- Born: 29 January 1879 Riga, Latvia Russian Empire
- Died: 7 December 1939 (aged 60) Berlin, Germany
- Occupation: Actress
- Years active: 1918 - 1935 (film)

= Emilia Unda =

Baltic German actress

Emilia Unda (January 29, 1879 – December 7, 1939) was a Baltic German stage and film actress. She is best known for her role as the headmistress in the 1931 film Mädchen in Uniform.

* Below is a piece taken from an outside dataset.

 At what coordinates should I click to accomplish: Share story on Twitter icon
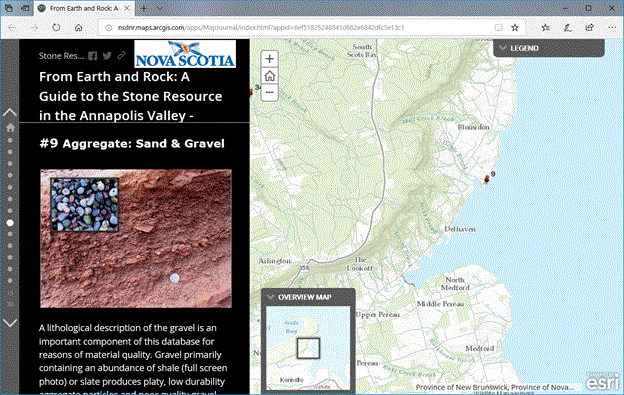tap(107, 56)
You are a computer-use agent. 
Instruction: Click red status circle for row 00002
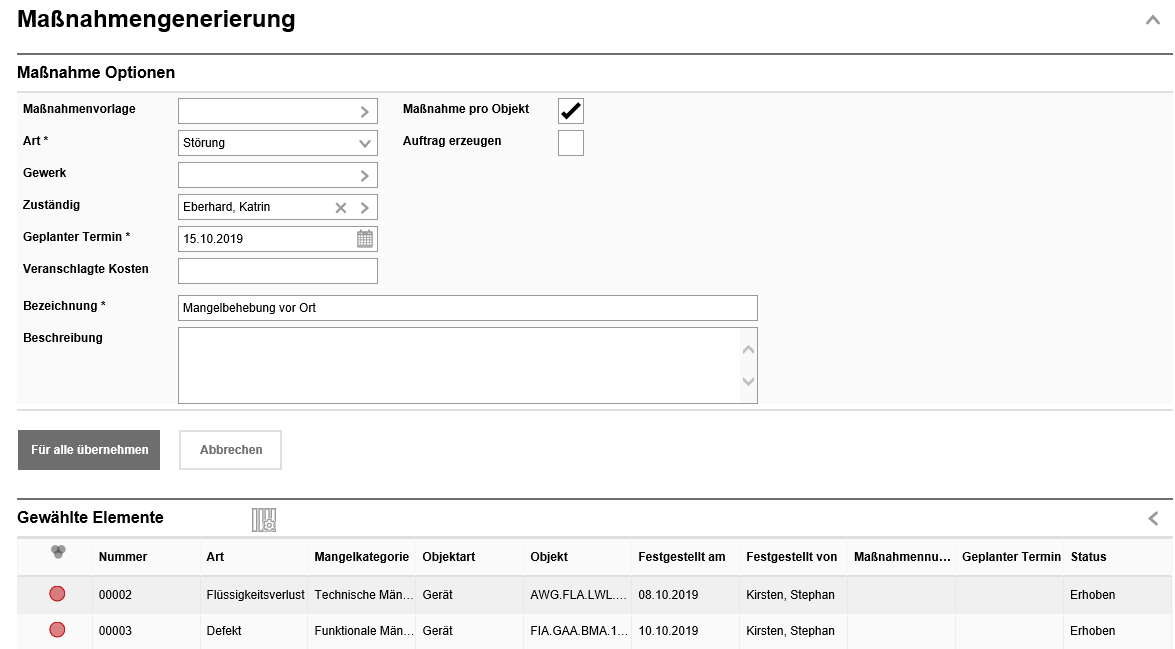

Unda was married to German architect Hugo Häring in 1918. However, the couple later divorced.

==Filmography==

| Year | Title | Role | Notes |
|---|---|---|---|
| 1918 | Es werde Licht! 4. Teil: Sündige Mütter | Therese Kallenbach |  |
| 1919 | Der Tod und die Liebe | Alte Tekki |  |
| 1919 | Freie Liebe |  |  |
| 1922 | The Burning Soil | Alte Magd / Old maid |  |
| 1922 | At the Edge of the Great City |  |  |
| 1923 | The Stone Rider | Schaffnerin |  |
| 1923 | Man by the Wayside | Wife of the shoemaker |  |
| 1930 | Farewell | Pensionsinhaberin Frau. Weber |  |
| 1931 | Inquest |  |  |
| 1931 | The Scoundrel | Hermine, his wife |  |
| 1931 | Mädchen in Uniform | Oberin des Stifts |  |
| 1932 | The First Right of the Child |  |  |
| 1932 | The White Demon |  |  |
| 1932 | Haunted People |  |  |
| 1932 | Baby | Miss Fitz |  |
| 1933 | Manolescu, der Fürst der Diebe |  |  |
| 1934 | Pappi | Tante Anna |  |
| 1934 | I for You, You for Me | Frau Häberlein |  |
| 1934 | The Old and the Young King | Frau von Ramen |  |
| 1935 | Barcarola | Wirtin | (final film role) |

==Bibliography==
- Langford, Michelle. Directory of World Cinema: Germany. Intellect Books, 2012.